--- Aim ---
Find each line in the records that contains the word "agent", matching case, and copy those lines.

--- Provided material ---
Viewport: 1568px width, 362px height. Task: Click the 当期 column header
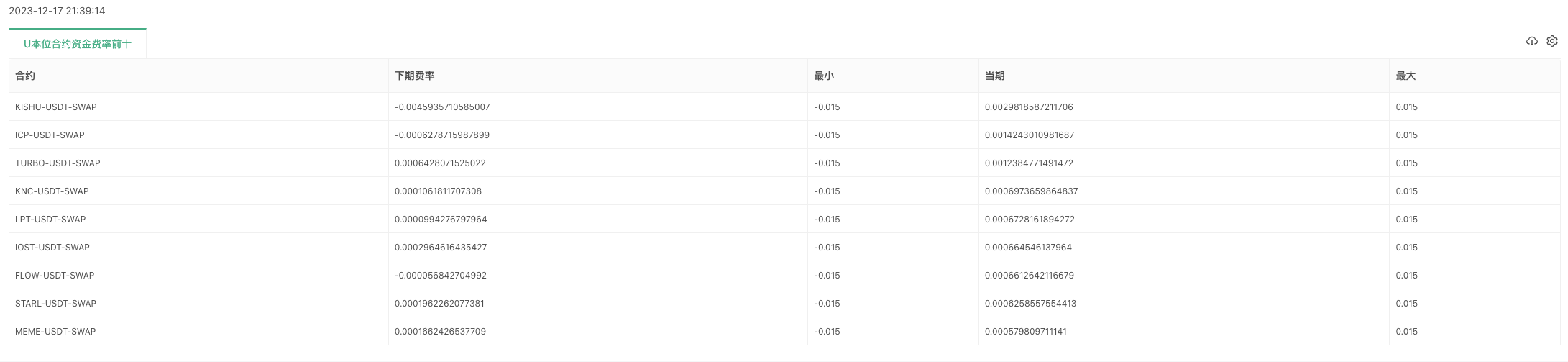pyautogui.click(x=994, y=76)
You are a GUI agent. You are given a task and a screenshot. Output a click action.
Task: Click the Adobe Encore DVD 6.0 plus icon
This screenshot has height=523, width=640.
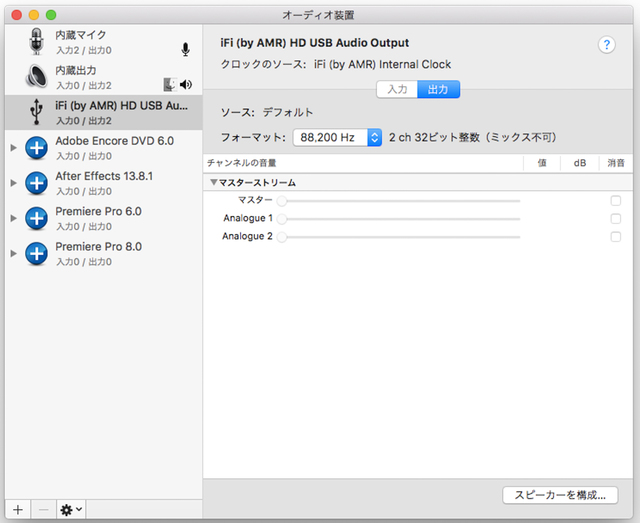[37, 148]
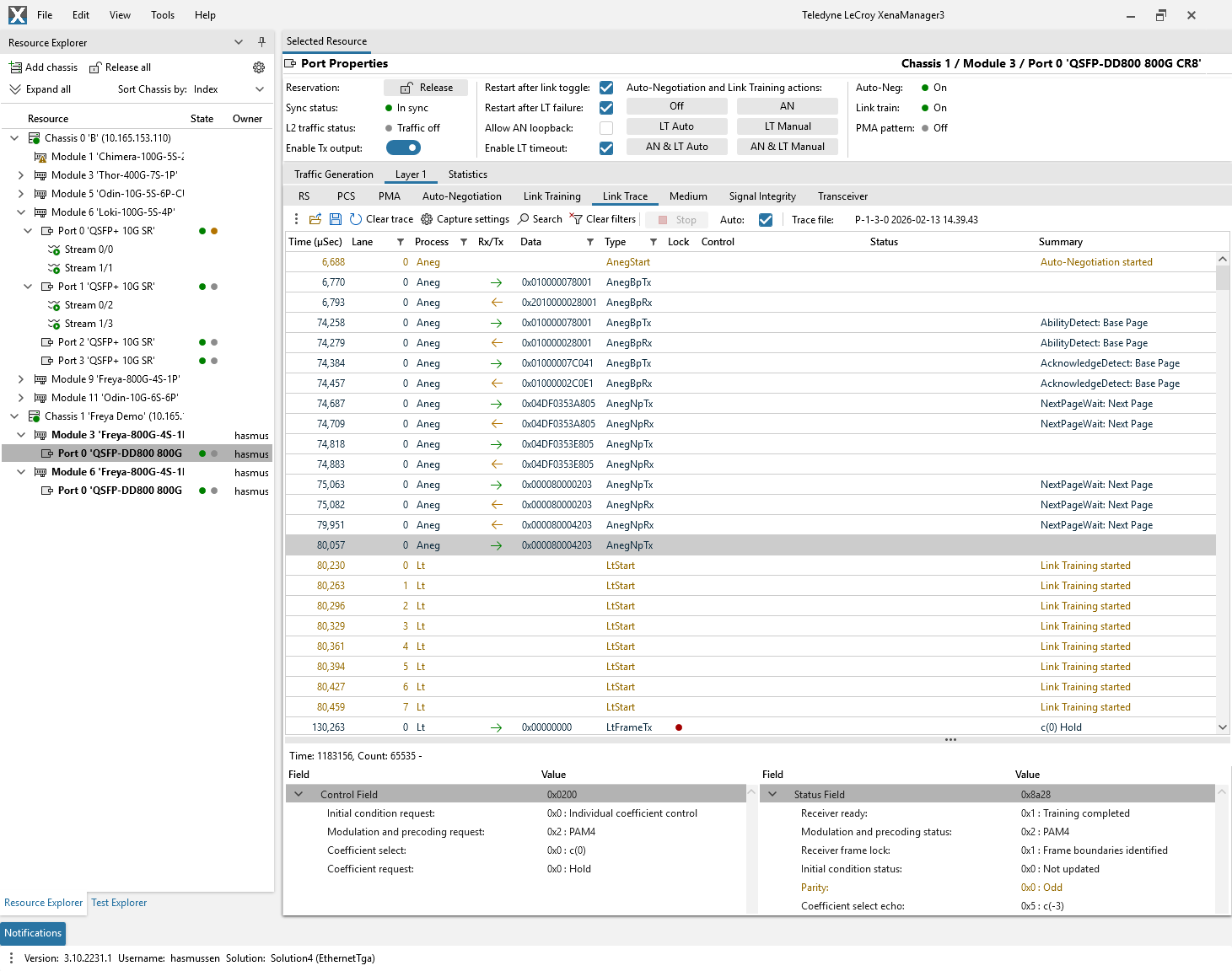
Task: Open the Tools menu
Action: pyautogui.click(x=162, y=14)
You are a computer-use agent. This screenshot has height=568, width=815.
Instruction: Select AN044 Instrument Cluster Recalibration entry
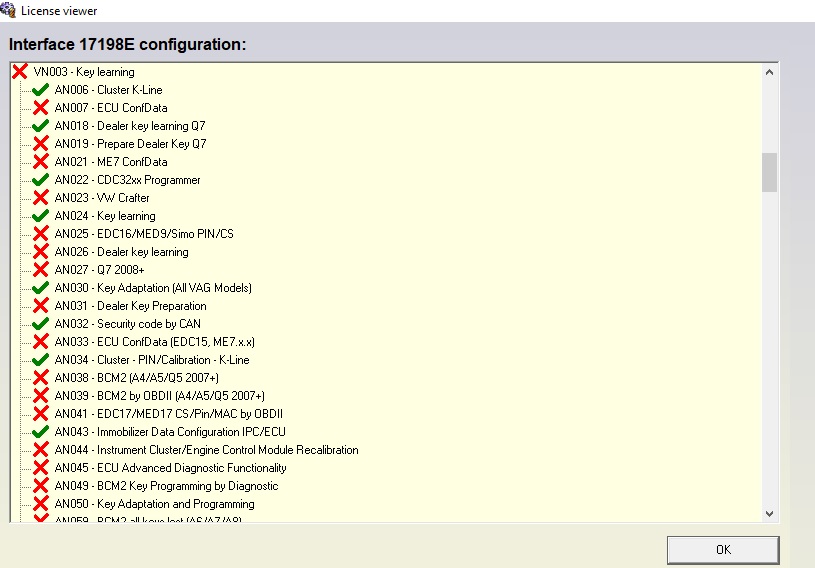[206, 450]
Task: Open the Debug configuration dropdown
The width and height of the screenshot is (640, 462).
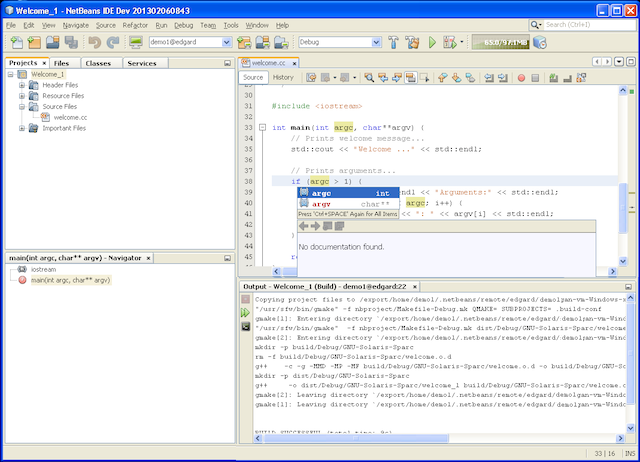Action: (x=376, y=43)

--- Exercise response ---
You are a GUI agent. You are given a task and a screenshot. Output a click action.
You are a computer-use agent. This screenshot has height=568, width=815.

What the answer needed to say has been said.